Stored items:
[Start of Attachment]
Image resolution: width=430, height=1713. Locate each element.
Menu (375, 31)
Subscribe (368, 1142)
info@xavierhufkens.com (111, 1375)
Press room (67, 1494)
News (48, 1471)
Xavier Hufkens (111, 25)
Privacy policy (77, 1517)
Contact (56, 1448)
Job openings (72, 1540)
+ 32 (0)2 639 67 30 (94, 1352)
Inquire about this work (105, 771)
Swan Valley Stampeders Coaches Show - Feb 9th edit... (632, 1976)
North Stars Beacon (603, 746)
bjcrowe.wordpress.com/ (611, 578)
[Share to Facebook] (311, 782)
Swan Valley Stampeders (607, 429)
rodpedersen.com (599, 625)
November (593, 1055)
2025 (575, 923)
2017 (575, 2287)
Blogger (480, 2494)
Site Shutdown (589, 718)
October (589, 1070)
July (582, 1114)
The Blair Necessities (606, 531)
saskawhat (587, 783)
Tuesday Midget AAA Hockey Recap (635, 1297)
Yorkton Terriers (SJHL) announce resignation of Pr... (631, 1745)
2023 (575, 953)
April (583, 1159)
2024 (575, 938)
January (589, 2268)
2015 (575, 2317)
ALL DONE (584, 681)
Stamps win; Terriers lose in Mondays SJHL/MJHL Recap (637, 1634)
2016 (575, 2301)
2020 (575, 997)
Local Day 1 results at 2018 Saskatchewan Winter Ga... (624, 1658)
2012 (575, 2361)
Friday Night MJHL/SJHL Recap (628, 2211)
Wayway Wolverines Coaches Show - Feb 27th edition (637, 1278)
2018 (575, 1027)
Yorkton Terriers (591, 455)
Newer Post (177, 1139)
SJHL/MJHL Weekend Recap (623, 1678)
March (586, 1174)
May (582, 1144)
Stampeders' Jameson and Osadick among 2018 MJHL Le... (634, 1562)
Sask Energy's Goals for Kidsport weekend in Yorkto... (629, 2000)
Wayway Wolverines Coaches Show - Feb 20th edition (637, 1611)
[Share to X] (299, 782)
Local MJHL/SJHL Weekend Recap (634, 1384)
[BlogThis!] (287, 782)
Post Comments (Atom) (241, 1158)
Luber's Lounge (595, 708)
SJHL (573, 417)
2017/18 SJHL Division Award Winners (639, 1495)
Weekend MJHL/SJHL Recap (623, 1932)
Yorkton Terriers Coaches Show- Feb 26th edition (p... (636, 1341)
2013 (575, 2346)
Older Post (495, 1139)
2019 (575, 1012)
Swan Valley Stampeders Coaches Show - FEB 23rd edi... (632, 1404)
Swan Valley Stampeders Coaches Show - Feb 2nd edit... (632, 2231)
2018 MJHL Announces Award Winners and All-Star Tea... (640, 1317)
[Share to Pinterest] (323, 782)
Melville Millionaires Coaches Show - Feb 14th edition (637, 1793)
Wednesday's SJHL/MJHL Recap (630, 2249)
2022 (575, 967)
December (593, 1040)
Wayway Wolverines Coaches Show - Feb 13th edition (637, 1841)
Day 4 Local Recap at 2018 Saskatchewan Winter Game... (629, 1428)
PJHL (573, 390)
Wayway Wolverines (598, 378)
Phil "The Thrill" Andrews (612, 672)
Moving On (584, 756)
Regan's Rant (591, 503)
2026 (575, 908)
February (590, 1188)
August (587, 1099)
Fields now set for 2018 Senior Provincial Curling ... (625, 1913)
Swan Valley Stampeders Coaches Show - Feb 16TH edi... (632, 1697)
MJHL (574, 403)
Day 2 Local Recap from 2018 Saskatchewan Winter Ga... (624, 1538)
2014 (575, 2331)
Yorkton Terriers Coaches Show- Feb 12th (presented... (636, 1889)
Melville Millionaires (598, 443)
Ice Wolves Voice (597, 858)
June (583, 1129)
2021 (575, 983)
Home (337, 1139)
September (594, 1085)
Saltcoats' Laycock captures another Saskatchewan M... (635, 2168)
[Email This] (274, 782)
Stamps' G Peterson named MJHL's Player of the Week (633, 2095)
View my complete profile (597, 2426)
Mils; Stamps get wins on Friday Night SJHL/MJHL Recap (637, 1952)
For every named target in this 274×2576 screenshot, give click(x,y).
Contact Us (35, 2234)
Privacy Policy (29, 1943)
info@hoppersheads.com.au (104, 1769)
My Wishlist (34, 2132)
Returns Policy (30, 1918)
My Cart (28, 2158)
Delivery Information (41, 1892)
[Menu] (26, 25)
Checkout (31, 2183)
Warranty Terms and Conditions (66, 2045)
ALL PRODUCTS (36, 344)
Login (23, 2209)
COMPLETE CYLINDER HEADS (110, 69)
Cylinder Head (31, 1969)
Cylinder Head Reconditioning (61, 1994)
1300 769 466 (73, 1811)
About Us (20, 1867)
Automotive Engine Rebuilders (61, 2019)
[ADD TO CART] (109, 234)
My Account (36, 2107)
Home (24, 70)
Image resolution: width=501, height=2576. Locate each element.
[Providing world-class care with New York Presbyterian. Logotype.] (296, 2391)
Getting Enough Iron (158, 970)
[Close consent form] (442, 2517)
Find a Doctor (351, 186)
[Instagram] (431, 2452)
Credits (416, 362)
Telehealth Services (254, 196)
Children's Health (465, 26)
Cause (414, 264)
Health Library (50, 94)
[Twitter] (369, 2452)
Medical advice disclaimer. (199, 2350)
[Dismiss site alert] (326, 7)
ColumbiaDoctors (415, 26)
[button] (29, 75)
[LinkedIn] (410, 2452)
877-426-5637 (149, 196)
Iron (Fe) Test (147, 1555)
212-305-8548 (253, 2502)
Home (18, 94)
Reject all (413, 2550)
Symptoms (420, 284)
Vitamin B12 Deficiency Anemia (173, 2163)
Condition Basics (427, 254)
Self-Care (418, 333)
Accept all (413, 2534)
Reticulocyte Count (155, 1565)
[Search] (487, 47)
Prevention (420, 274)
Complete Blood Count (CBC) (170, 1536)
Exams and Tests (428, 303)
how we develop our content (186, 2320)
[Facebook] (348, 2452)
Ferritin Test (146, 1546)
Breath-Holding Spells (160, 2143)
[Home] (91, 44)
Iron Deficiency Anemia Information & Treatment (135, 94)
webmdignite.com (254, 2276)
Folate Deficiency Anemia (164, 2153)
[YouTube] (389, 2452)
[End of Attachment]
WORK INSTRUCTIONS. Without omitting anything, output the data verbatim.

SOLUTION TO THE PROBLEM.
Image resolution: width=430, height=1713. Locate each element.
Menu (375, 31)
Subscribe (368, 1142)
info@xavierhufkens.com (111, 1375)
Press room (67, 1494)
News (48, 1471)
Xavier Hufkens (111, 25)
Privacy policy (77, 1517)
Contact (56, 1448)
Job openings (72, 1540)
+ 32 (0)2 639 67 30 (94, 1352)
Inquire about this work (105, 771)
Swan Valley Stampeders Coaches Show - Feb 9th edit... (632, 1976)
North Stars Beacon (603, 746)
bjcrowe.wordpress.com/ (611, 578)
[Share to Facebook] (311, 782)
Swan Valley Stampeders (607, 429)
rodpedersen.com (599, 625)
November (593, 1055)
2025 (575, 923)
2017 (575, 2287)
Blogger (480, 2494)
Site Shutdown (589, 718)
October (589, 1070)
July (582, 1114)
The Blair Necessities (606, 531)
saskawhat (587, 783)
Tuesday Midget AAA Hockey Recap (635, 1297)
Yorkton Terriers (SJHL) announce resignation of Pr... (631, 1745)
2023 (575, 953)
April (583, 1159)
2024 (575, 938)
January (589, 2268)
2015 (575, 2317)
ALL DONE (584, 681)
Stamps win; Terriers lose in Mondays SJHL/MJHL Recap (637, 1634)
2016 (575, 2301)
2020 (575, 997)
Local Day 1 results at 2018 Saskatchewan Winter Ga... (624, 1658)
2012 (575, 2361)
Friday Night MJHL/SJHL Recap (628, 2211)
Wayway Wolverines Coaches Show - Feb 27th edition (637, 1278)
2018 (575, 1027)
Yorkton Terriers (591, 455)
Newer Post (177, 1139)
SJHL/MJHL Weekend Recap (623, 1678)
March (586, 1174)
May (582, 1144)
Stampeders' Jameson and Osadick among 2018 MJHL Le... (634, 1562)
Sask Energy's Goals for Kidsport weekend in Yorkto... (629, 2000)
Wayway Wolverines Coaches Show - Feb 20th edition (637, 1611)
[Share to X] (299, 782)
Local MJHL/SJHL Weekend Recap (634, 1384)
[BlogThis!] (287, 782)
Post Comments (Atom) (241, 1158)
Luber's Lounge (595, 708)
SJHL (573, 417)
2017/18 SJHL Division Award Winners (639, 1495)
Weekend MJHL/SJHL Recap (623, 1932)
Yorkton Terriers Coaches Show- Feb 26th edition (p... (636, 1341)
2013 (575, 2346)
Older Post (495, 1139)
2019 (575, 1012)
Swan Valley Stampeders Coaches Show - FEB 23rd edi... (632, 1404)
Swan Valley Stampeders Coaches Show - Feb 2nd edit... (632, 2231)
2018 MJHL Announces Award Winners and All-Star Tea... (640, 1317)
[Share to Pinterest] (323, 782)
Melville Millionaires Coaches Show - Feb 14th edition (637, 1793)
Wednesday's SJHL/MJHL Recap (630, 2249)
2022 (575, 967)
December (593, 1040)
Wayway Wolverines Coaches Show - Feb 13th edition (637, 1841)
Day 4 Local Recap at 2018 Saskatchewan Winter Game... (629, 1428)
PJHL (573, 390)
Wayway Wolverines (598, 378)
Phil "The Thrill" Andrews (612, 672)
Moving On (584, 756)
Regan's Rant (591, 503)
2026 (575, 908)
February (590, 1188)
August (587, 1099)
Fields now set for 2018 Senior Provincial Curling ... (625, 1913)
Swan Valley Stampeders Coaches Show - Feb 16TH edi... (632, 1697)
MJHL (574, 403)
Day 2 Local Recap from 2018 Saskatchewan Winter Ga... (624, 1538)
2014 (575, 2331)
Yorkton Terriers Coaches Show- Feb 12th (presented... (636, 1889)
Melville Millionaires (598, 443)
Ice Wolves Voice (597, 858)
June (583, 1129)
2021 (575, 983)
Home (337, 1139)
September (594, 1085)
Saltcoats' Laycock captures another Saskatchewan M... (635, 2168)
[Email This] (274, 782)
Stamps' G Peterson named MJHL's Player of the Week (633, 2095)
View my complete profile (597, 2426)
Mils; Stamps get wins on Friday Night SJHL/MJHL Recap (637, 1952)
For every named target in this 274×2576 screenshot, give click(x,y).
Contact Us (35, 2234)
Privacy Policy (29, 1943)
info@hoppersheads.com.au (104, 1769)
My Wishlist (34, 2132)
Returns Policy (30, 1918)
My Cart (28, 2158)
Delivery Information (41, 1892)
[Menu] (26, 25)
Checkout (31, 2183)
Warranty Terms and Conditions (66, 2045)
ALL PRODUCTS (36, 344)
Login (23, 2209)
COMPLETE CYLINDER HEADS (110, 69)
Cylinder Head (31, 1969)
Cylinder Head Reconditioning (61, 1994)
1300 769 466 (73, 1811)
About Us (20, 1867)
Automotive Engine Rebuilders (61, 2019)
[ADD TO CART] (109, 234)
My Account (36, 2107)
Home (24, 70)
Image resolution: width=501, height=2576. Locate each element.
[Providing world-class care with New York Presbyterian. Logotype.] (296, 2391)
Getting Enough Iron (158, 970)
[Close consent form] (442, 2517)
Find a Doctor (351, 186)
[Instagram] (431, 2452)
Credits (416, 362)
Telehealth Services (254, 196)
Children's Health (465, 26)
Cause (414, 264)
Health Library (50, 94)
[Twitter] (369, 2452)
Medical advice disclaimer. (199, 2350)
[Dismiss site alert] (326, 7)
ColumbiaDoctors (415, 26)
[button] (29, 75)
[LinkedIn] (410, 2452)
877-426-5637 (149, 196)
Iron (Fe) Test (147, 1555)
212-305-8548 (253, 2502)
Home (18, 94)
Reject all (413, 2550)
Symptoms (420, 284)
Vitamin B12 Deficiency Anemia (173, 2163)
Condition Basics (427, 254)
Self-Care (418, 333)
Accept all (413, 2534)
Reticulocyte Count (155, 1565)
[Search] (487, 47)
Prevention (420, 274)
Complete Blood Count (CBC) (170, 1536)
Exams and Tests (428, 303)
how we develop our content (186, 2320)
[Facebook] (348, 2452)
Ferritin Test (146, 1546)
Breath-Holding Spells (160, 2143)
[Home] (91, 44)
Iron Deficiency Anemia Information & Treatment (135, 94)
webmdignite.com (254, 2276)
Folate Deficiency Anemia (164, 2153)
[YouTube] (389, 2452)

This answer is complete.